Conspicuously missing from Professor Singer's list of American military debacles is World War II--a conflict more pertinent to September 11 than, say, the Mexican War or American involvement in World War I. Even then, the Japanese attacked a military target in December 1941, while the Islamic terrorists of September 11 murdered civilians outside a theater of war. Singer fails to distinguish between terrorism and acts of war. Civilians suffer in both actions, to be sure. But, as political scientist Michael Ignatieff noted, in the World Trade Center attacks "civilians were massacred deliberately, and without warning, during a time of peace, by a nonuniformed group whose intention was to spread terror." During the American campaign against the Taliban and al Qaeda in Afghanistan "civilians were killed during an exercise of legitimate self-defense by a state, in response to an act of war, and were killed unintentionally despite good-faith efforts." Civilians in both instances are just as dead, of course, but death, Ignatieff argued, "does not create any moral equivalency among them" (1).

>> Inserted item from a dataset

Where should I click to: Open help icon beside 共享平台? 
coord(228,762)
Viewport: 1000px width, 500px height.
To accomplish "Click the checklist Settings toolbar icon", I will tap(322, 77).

The truth of the matter is that, since the 1980s, the United States has followed the anti-war strategy Professor Singer promotes. We have been as paralyzed by the supposed "lessons" of Vietnam as Professor Singer is by the historical analogies he attempts to draw between past events of different contexts and our current conflict. Over the past twenty years, we have not retaliated against the suicide bombing of the U.S. Embassy in Beirut in April 1983, the bombing of the Marine barracks in Beirut that same year, the bombing of the World Trade Center in New York in 1993, the attack on U.S. troops at Khobar Towers in Saudi Arabia in 1996, the suicide bombings of two U.S. embassies in East Africa in 1998, and the attack on the U.S.S. Cole in Yemen in 2000. Our inaction has emboldened our enemies. That history is missing from Professor Singer's account (2).
Also missing from Professor Singer's essay is any systematic understanding of the nature, extent, and motives of our radical Islamic enemy. Professor Singer writes of "one organized group or a few individuals," and implies that the poverty we have allegedly precipitated in the Arab world accounts for the searing hatred and violence hurled against us. He holds up the "millions of people [in] the refugee camps . . . of the Middle East," as results of our treachery, thereby ignoring about two centuries of history and misreading contemporary politics in the area.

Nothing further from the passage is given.